A beluga ... in Turkey

Was this the case with the beluga observed in April 1992 in Turkey...far from home in arctic waters. He had quickly won the hearts of children and fishermen along the Turkish Black Sea coast. The beluga was asking for food and allowing curious people who approached it to pat its head.

A Russian ship captured him and brought him back to their naval base in Sevastopol where he had managed to escape two months earlier. Turkey let it happen. Thousands of Turks demonstrated against the return of the beluga whale to Russia. Turkish media had mentioned its use for military purposes.

Beluga's GoPro camera

In April 2019, a beluga wearing a harness with mounts for a GoPro type camera was spotted by Norwegian fishermen in the Barents Sea.

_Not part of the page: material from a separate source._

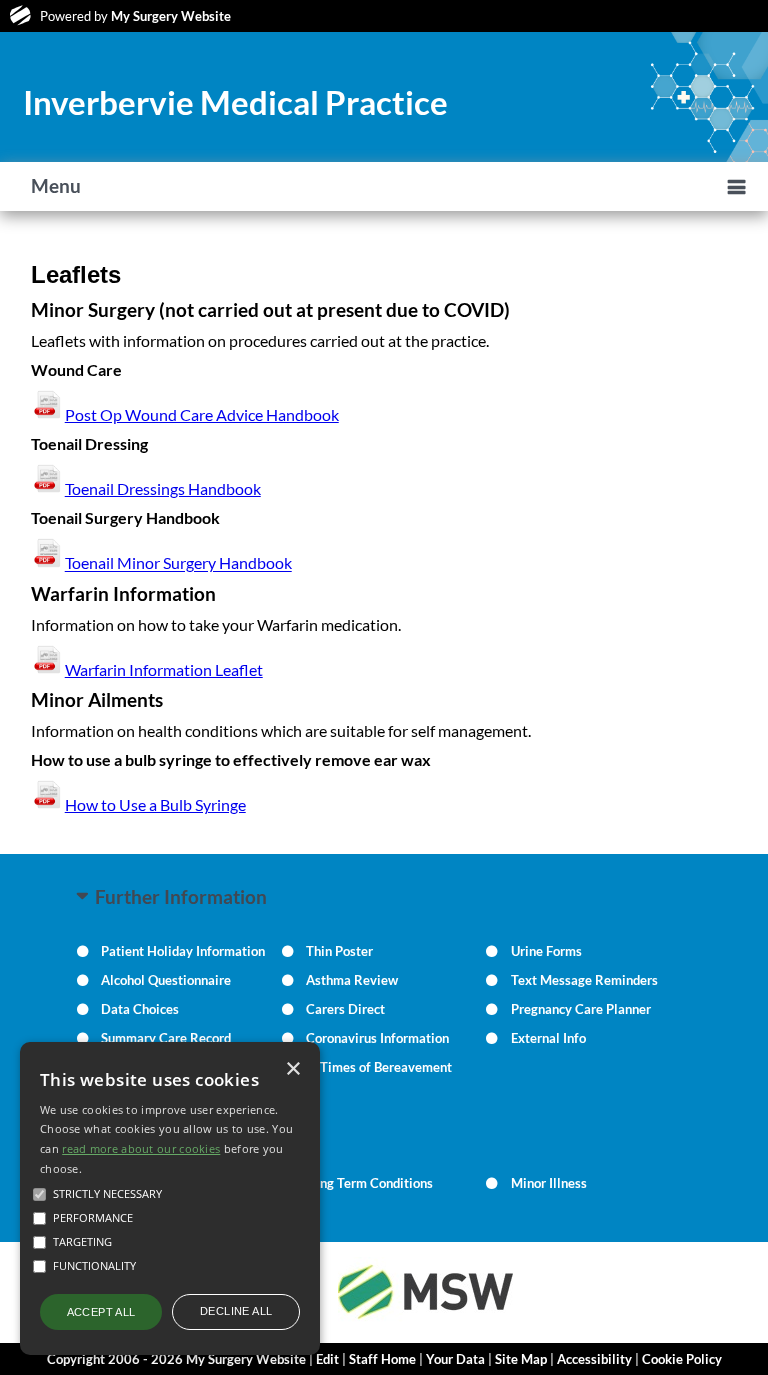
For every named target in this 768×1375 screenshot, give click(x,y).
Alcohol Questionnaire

We will never know why the defector marine mammal wanted to flee its Russian masters. Quest for freedom, no doubt. But he quickly became a media idol in Norway where he was given the name Hvaldimir - a combination of the Norwegian word for whale, and Putin's first name: "Putin's whale".

The beluga refused to be caught. He constantly follows fishermen for food.

Where did he come from?

H I Sutton, publishes a satellite image on the Covert Shores portal showing marine mammal enclosures at the Russian submarine base Olenya Guba 20 kilometers north of Murmansk on the Kola Peninsula. Besides Russia, the United States, North Korea and Israel have programs that weaponize marine mammals.

The director of the Primorsky Underwater Research Center in St. Petersburg, Yevgeny Polukhin, had tried to play down reports of Russia's use of marine mammals for espionage.

“Such a program has existed since the days of the USSR, but has not borne fruit as expected, even though these animals are very intelligent,” he says.